In some embodiments, the full-automatic sample processing module further includes a reaction module, and the reaction module includes a reaction cleaning pool module, a reaction vessel carrier, a reaction shaker, a reagent aspirating needle lifting motor, a reagent aspirating needle lifting transmission component, a reagent aspirating needle lifting rod support, a reagent aspirating needle rotating motor component, a reagent aspirating needle rotating motor zeroing sensor, a reagent aspirating needle rotating motor position sensor, a reagent aspirating needle component, reagent vessels, a reagent turntable motor and reagent turntable position sensors. In some embodiments, the reaction vessel carrier has sockets, blank reaction vessels are arranged in the sockets of the reaction vessel carrier according to certain rules, reagents in the reagent vessels are added to the reaction vessels through the reagent aspirating needles, the reagent aspirating needle lifting motor drives the reagent aspirating needles to rise and fall, the reagent turntable motor drives the reaction vessel carrier to rotate to facilitate reagent selection, and the reagent aspirating needle rotating motor component drives the reagent aspirating needle component to rotate. In some embodiments, the reaction cleaning pool module contains a cleaning agent and is configured to clean the reagent aspirating needles, and after the reagent is added to the reaction vessel, the reaction shaker performs shaking and mixing on the cleaning agent.
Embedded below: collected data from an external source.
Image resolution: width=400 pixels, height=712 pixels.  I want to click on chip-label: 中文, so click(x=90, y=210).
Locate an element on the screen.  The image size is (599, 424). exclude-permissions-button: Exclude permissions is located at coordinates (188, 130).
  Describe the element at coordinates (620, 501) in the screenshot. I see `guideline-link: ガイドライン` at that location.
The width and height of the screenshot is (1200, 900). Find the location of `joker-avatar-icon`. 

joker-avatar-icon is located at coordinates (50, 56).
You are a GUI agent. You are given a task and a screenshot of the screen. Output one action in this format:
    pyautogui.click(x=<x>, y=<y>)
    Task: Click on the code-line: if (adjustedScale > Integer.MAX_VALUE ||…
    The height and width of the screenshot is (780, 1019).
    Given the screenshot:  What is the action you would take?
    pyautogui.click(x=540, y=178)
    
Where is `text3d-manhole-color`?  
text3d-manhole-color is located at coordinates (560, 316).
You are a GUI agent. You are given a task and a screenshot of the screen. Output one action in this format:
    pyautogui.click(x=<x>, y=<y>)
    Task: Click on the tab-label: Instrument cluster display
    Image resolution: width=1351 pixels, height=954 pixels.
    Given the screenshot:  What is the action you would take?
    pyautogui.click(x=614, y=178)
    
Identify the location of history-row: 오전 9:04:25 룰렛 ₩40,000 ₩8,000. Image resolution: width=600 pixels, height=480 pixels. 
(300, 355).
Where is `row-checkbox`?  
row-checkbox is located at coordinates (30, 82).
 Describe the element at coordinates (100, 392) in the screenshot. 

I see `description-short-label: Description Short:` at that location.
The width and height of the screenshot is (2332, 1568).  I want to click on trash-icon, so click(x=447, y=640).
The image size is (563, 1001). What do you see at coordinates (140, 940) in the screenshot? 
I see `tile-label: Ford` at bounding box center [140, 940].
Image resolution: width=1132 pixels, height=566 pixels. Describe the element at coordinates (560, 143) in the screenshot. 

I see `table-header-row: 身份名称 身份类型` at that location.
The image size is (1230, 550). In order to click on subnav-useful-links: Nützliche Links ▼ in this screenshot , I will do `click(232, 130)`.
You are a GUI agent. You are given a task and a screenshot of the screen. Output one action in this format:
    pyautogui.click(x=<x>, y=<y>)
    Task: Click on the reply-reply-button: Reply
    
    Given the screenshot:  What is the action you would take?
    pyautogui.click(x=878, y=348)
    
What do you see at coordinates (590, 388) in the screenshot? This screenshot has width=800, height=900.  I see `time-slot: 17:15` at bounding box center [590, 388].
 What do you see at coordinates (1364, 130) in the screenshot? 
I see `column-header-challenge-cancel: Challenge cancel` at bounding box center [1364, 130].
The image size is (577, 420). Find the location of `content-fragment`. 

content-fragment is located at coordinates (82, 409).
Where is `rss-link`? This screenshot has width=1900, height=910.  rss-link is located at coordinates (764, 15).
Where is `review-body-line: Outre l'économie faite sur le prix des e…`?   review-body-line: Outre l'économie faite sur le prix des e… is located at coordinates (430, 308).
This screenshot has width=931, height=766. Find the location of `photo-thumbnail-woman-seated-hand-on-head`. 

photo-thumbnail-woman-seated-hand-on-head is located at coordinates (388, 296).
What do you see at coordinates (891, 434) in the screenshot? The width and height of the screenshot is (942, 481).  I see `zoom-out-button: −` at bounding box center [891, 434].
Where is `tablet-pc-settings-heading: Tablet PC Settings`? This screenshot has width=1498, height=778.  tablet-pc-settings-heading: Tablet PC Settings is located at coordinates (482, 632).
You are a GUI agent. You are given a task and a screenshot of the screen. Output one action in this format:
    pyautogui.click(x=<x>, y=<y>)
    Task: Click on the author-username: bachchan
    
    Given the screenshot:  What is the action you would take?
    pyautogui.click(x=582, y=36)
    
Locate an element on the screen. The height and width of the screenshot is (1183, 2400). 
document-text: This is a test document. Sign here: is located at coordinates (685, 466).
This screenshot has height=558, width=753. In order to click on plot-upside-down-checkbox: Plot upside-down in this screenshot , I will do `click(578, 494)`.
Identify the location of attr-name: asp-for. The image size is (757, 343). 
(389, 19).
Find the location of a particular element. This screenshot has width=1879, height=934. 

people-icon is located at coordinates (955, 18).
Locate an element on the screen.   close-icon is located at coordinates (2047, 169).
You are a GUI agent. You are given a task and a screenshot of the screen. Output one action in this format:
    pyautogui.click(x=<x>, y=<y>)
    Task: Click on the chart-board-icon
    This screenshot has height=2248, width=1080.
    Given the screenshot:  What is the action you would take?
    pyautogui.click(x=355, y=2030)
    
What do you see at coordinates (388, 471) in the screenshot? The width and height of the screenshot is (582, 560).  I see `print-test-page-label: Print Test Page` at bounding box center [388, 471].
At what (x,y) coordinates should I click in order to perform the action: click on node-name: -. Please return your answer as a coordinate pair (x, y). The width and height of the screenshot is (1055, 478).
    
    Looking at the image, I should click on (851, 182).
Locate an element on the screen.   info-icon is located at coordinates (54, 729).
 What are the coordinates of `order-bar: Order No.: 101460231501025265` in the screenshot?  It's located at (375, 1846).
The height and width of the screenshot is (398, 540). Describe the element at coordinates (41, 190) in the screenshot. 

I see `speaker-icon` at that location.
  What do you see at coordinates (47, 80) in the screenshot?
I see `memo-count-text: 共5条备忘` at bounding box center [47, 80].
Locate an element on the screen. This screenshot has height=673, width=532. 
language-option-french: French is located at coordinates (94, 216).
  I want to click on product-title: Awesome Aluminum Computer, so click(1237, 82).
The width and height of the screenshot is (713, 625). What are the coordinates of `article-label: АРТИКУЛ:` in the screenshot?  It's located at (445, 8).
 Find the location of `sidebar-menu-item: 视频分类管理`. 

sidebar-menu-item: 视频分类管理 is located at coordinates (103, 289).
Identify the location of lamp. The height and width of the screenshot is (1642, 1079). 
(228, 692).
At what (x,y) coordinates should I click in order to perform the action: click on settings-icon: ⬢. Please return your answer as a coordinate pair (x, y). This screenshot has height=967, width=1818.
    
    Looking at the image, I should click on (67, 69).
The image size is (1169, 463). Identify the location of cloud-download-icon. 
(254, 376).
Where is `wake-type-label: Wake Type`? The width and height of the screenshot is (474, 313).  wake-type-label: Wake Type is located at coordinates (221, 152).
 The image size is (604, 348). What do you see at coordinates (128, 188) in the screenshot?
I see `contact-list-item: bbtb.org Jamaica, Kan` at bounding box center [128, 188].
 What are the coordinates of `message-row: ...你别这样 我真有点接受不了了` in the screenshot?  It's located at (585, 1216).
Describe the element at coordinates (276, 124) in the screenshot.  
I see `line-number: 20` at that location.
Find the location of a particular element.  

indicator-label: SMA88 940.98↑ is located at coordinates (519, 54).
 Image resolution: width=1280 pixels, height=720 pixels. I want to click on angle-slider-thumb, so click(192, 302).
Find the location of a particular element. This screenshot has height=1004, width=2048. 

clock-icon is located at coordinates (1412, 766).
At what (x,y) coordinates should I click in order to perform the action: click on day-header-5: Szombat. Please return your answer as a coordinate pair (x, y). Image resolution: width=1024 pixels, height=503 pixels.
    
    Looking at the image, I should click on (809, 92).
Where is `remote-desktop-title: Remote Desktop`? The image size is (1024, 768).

In some embodiments, the full-automatic sample processing module further includes a reaction vessel loading mechanism, the reaction vessel loading mechanism includes a bulk compartment, a roll-on roll-off motor, a roll-on roll-off conveyor belt, a pre-loading channel, a reaction vessel transport tray and a reaction vessel transport tray motor, the roll-on roll-off motor is configured to drive the roll-on roll-off conveyor belt to move, the pre-loading channel is arranged at one side of an upper part of the roll-on roll-off conveyor belt and is in communication with the roll-on roll-off conveyor belt, the bulk compartment is arranged at a starting end of the roll-on roll-off conveyor belt, and the roll-on roll-off conveyor belt is provided with roll-on roll-off partitions; and when the roll-on roll-off conveyor belt is started, disorderly reaction vessels in the bulk compartment enter gaps between the roll-on roll-off partitions one by one so as to orderly enter the pre-loading channel through the roll-on roll-off conveyor belt and then are pushed into the reaction vessel transport tray one by one through the pre-loading channel, and the reaction vessel transport tray rotates the obtained reaction vessels to an outer side such that the reaction vessels are ready to be picked up.